I can give a hand if needed (over the week-end, or on Wednesday).
> Until then I’d appreciate if you could build and run the test suite for these branches:
ACK. On which ticket shall I report back?
#6 Updated by anonym 2017-04-01 11:41:23
intrigeri wrote:
> > My branch seem to make /usr/local/sbin/tor-has-bootstrapped
always fail, so I have to try to understand how all that systemd state works again.
>
> I can give a hand if needed (over the week-end, or on Wednesday).
I’ve fixed it, so please test the feature branch as well!
> > Until then I’d appreciate if you could build and run the test suite for these branches:
>
> ACK. On which ticket shall I report back?
Here is good, but I’ll treat those results with a grain of salt since they also kill tordate
. IMHO they still give good data about tor
-specific bootstrapping issues.
#7 Updated by intrigeri 2017-04-01 13:55:00
> I’ve fixed it, so please test the feature branch as well!
OK, I’m on it.
>> > Until then I’d appreciate if you could build and run the test suite for these branches:
>>
>> ACK. On which ticket shall I report back?
> Here is good, but I’ll treat those results with a grain of salt since they also kill tordate
. IMHO they still give good data about tor
-specific bootstrapping issues.
I’ve run the test suite from both branches and they completed successfully, with a (download) saturated and relatively slow Internet connection.
#8 Updated by intrigeri 2017-04-01 18:32:01
> I’ve fixed it, so please test the feature branch as well!
Passes!
#9 Updated by intrigeri 2017-04-04 05:56:36
Please reassign to me as soon as the branch builds again and is ready for code review (even if you want to run more tests on it).
#10 Updated by anonym 2017-04-06 09:25:14
- Assignee changed from anonym to intrigeri
- % Done changed from 20 to 50
So not a single bootstrap issue has been observed by you, me, sid-Jenkins and lizard-Jenkins — please review’n’merge!
#11 Updated by intrigeri 2017-04-06 09:33:04
- related to
Bug #10238: Investigate why Tor sometimes is slow at or even fails bootstrapping added
#12 Updated by intrigeri 2017-04-06 09:59:01
- Assignee changed from intrigeri to anonym
Code review at commit:4d3ba48037be1f42576c75b7092feda3079c8614:
- In
get_tor_control_socket_path()
, I think we should also look in/usr/share/tor/tor-service-defaults-torrc
(this is the place where the default socket is configured on Debian), otherwise looking in/etc/tor/torrc
is kinda futile. - It’s a bit sad to add a dependency on socat, while we already include nc that (iirc) can talk to Unix sockets.
- I’m curious why
tor_bootstrap_progress()
doesn’t need to pass-n
toecho
anymore. - I’d rather see extended regexp:s, because I would prefer not to have to learn another regexp language.
IMO none of these are real blockers for merging, but I would appreciate if the 3 first items on this list were fixed during the freeze.
So please make sure that Scenario: Clock with host's time in bridge mode
passes (it’s disabled on Jenkins), merge, and reassign to you for these fixes.
What’s “sid-Jenkins”?
#13 Updated by anonym 2017-04-06 11:48:38
- Assignee changed from anonym to intrigeri
- QA Check changed from Ready for QA to Info Needed
intrigeri wrote:
> Code review at commit:4d3ba48037be1f42576c75b7092feda3079c8614:
>
> * In get_tor_control_socket_path()
, I think we should also look in /usr/share/tor/tor-service-defaults-torrc
(this is the place where the default socket is configured on Debian), otherwise looking in /etc/tor/torrc
is kinda futile.
Good point!
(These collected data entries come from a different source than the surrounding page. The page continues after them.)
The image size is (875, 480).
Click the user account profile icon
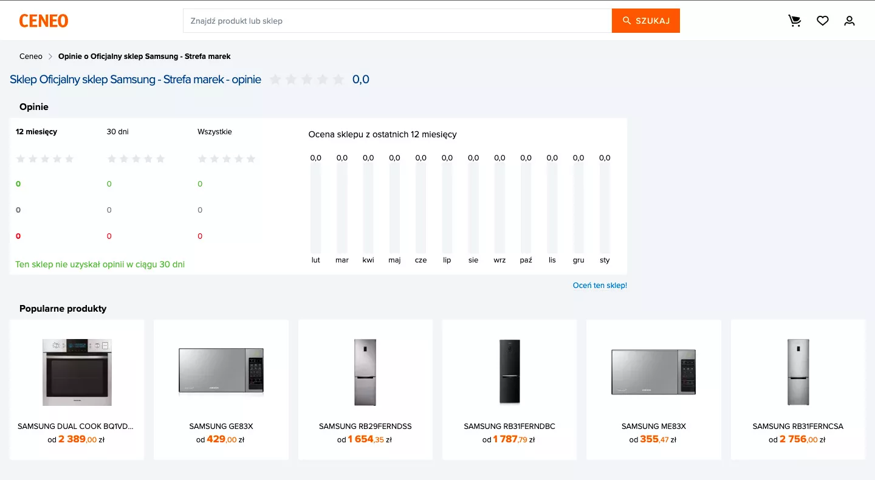(x=849, y=21)
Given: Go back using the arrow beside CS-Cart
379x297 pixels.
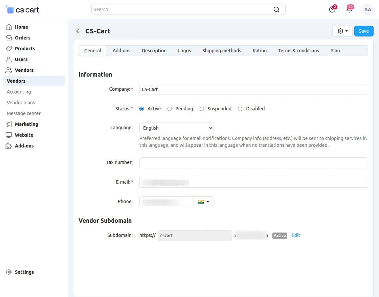Looking at the screenshot, I should coord(78,31).
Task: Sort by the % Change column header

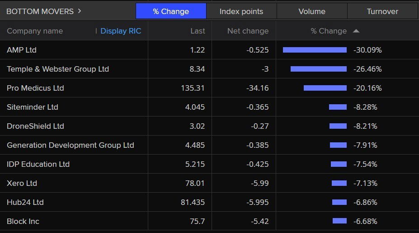Action: click(x=329, y=31)
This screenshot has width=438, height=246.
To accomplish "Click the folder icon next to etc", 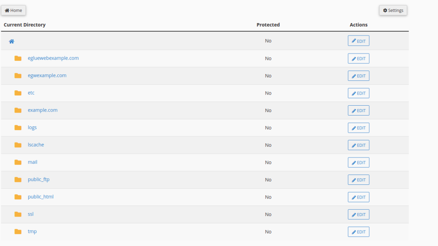I will pos(18,93).
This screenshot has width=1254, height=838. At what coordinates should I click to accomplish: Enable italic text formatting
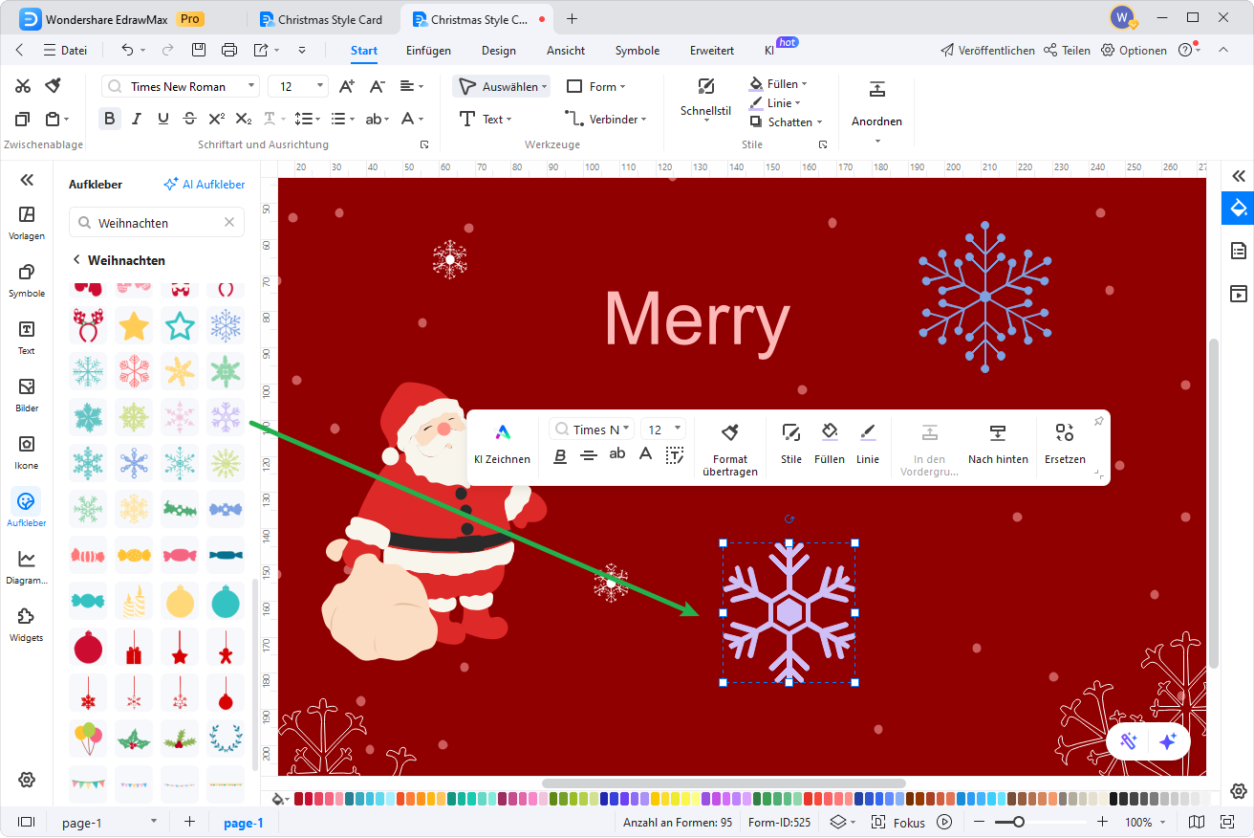click(x=134, y=118)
Will fix.
> * It’s a bit sad to add a dependency on socat, while we already include nc that (iirc) can talk to Unix sockets.
We install netcat-traditional
, which can’t talk to UNIX sockets. netcat-openbsd
can, though. I didn’t want to potentially break other stuff we use nc
/@netcat@ by switching implementation, but I realize that was perhaps a bit overly cautious since our only other uses are:
features/step_definitions/tor.rb: cmd = "echo | netcat #{host} #{port}"
features/step_definitions/tor.rb: cmd = "echo | netcat -u #{host} #{port}"
So, I could try switching to netcat-openbsd
and make sure that the tests affected still pass. Ok?
> * I’m curious why tor_bootstrap_progress()
doesn’t need to pass -n
to echo
anymore.
I’m curious why it was ever needed. Do you have an explanation?
IMHO, in general, if you need to worry about newlines in shell function “return values” (now I’m talking about what they write, not the return status) you are doing something wrong. At least with my current understanding of shell expansion rules. Am I missing something?
> * I’d rather see extended regexp:s, because I would prefer not to have to learn another regexp language.
As someone who learned regexes through via grep
and sed
without --extended-regexp
I could return your argument right back to you, but I get that probably more people than not just get confused by all those escapes. :)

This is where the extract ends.